§ What is being asked
Keep the text of the data exactly as it is and omit each picture from the copy.

§ Items listed in a dataset
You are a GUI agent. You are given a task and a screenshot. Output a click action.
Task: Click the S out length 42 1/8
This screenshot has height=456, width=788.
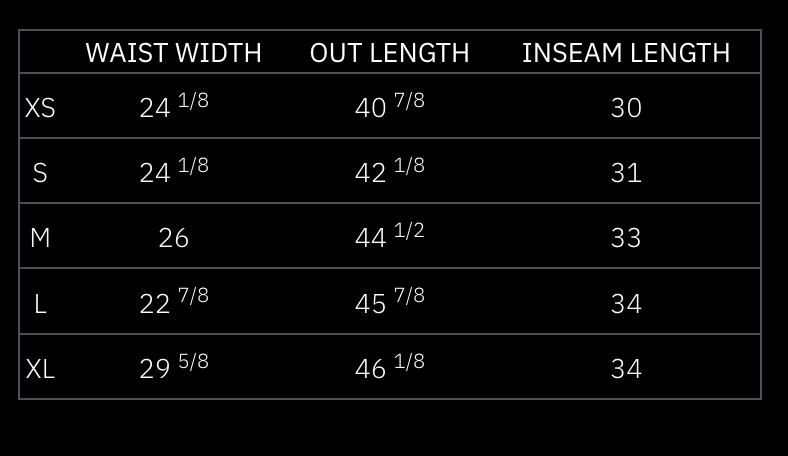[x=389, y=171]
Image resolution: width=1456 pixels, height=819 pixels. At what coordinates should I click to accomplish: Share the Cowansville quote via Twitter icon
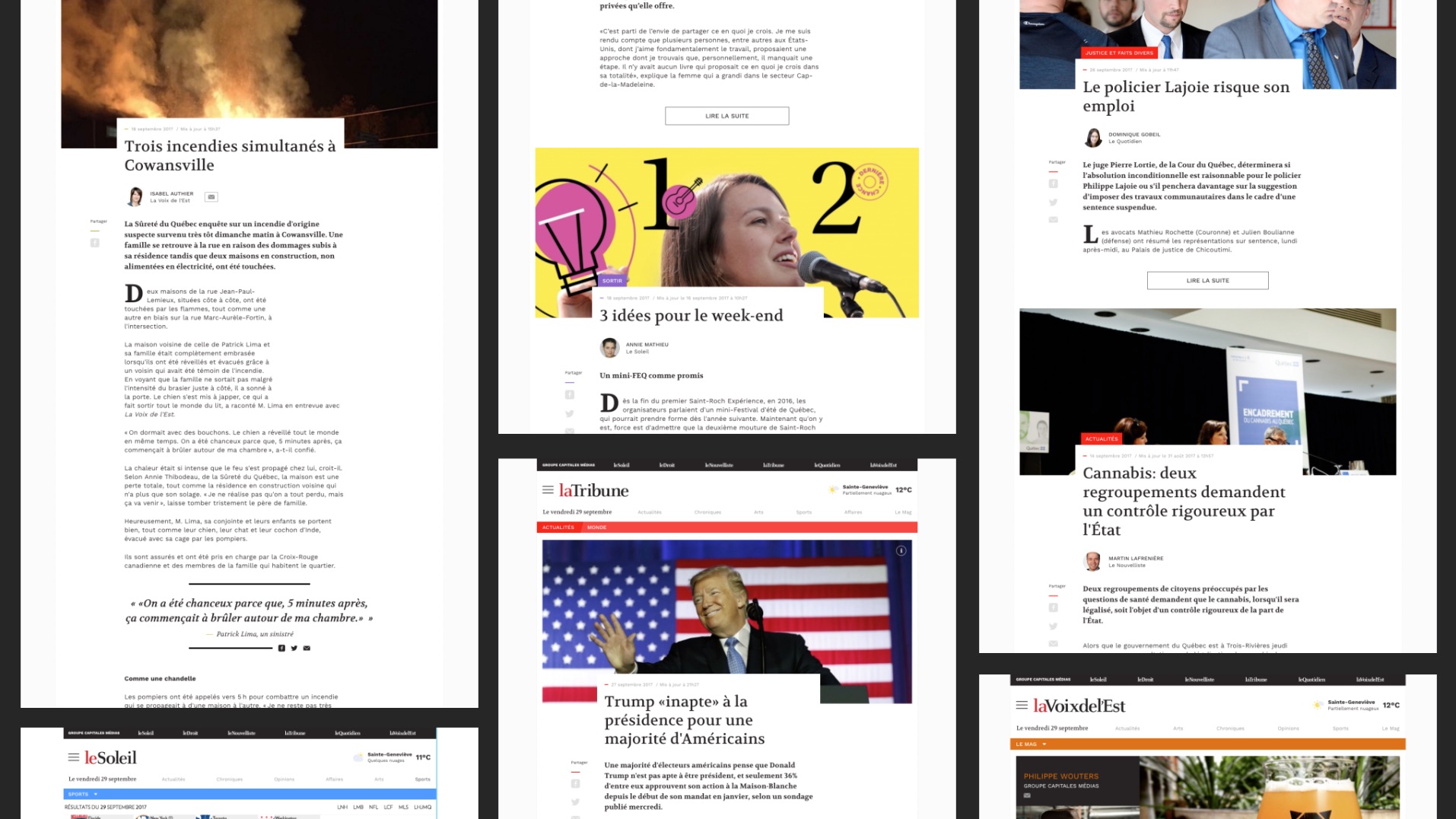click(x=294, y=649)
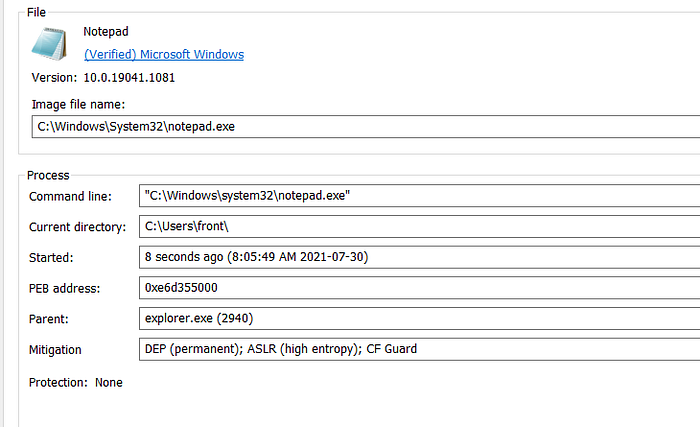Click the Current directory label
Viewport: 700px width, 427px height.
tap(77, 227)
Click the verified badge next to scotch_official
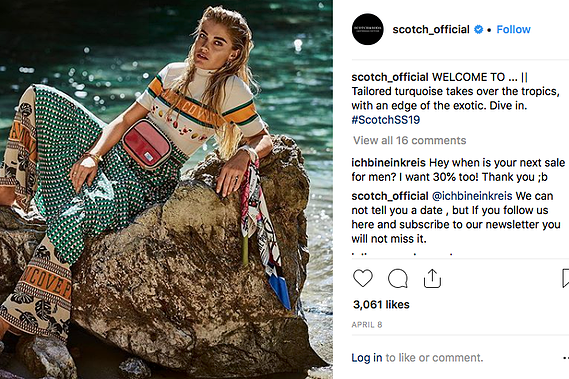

§ Exercise solution
You are a GUI agent. You are given a task and a screenshot. Output a click action.
Task: Click the S out length 42 1/8
This screenshot has height=456, width=788.
[x=389, y=171]
Image resolution: width=1456 pixels, height=819 pixels. At what coordinates should I click to accomplish: Share the Cowansville quote via Twitter icon
click(x=294, y=649)
Click the Current directory label
Viewport: 700px width, 427px height.
tap(77, 227)
Click the verified badge next to scotch_official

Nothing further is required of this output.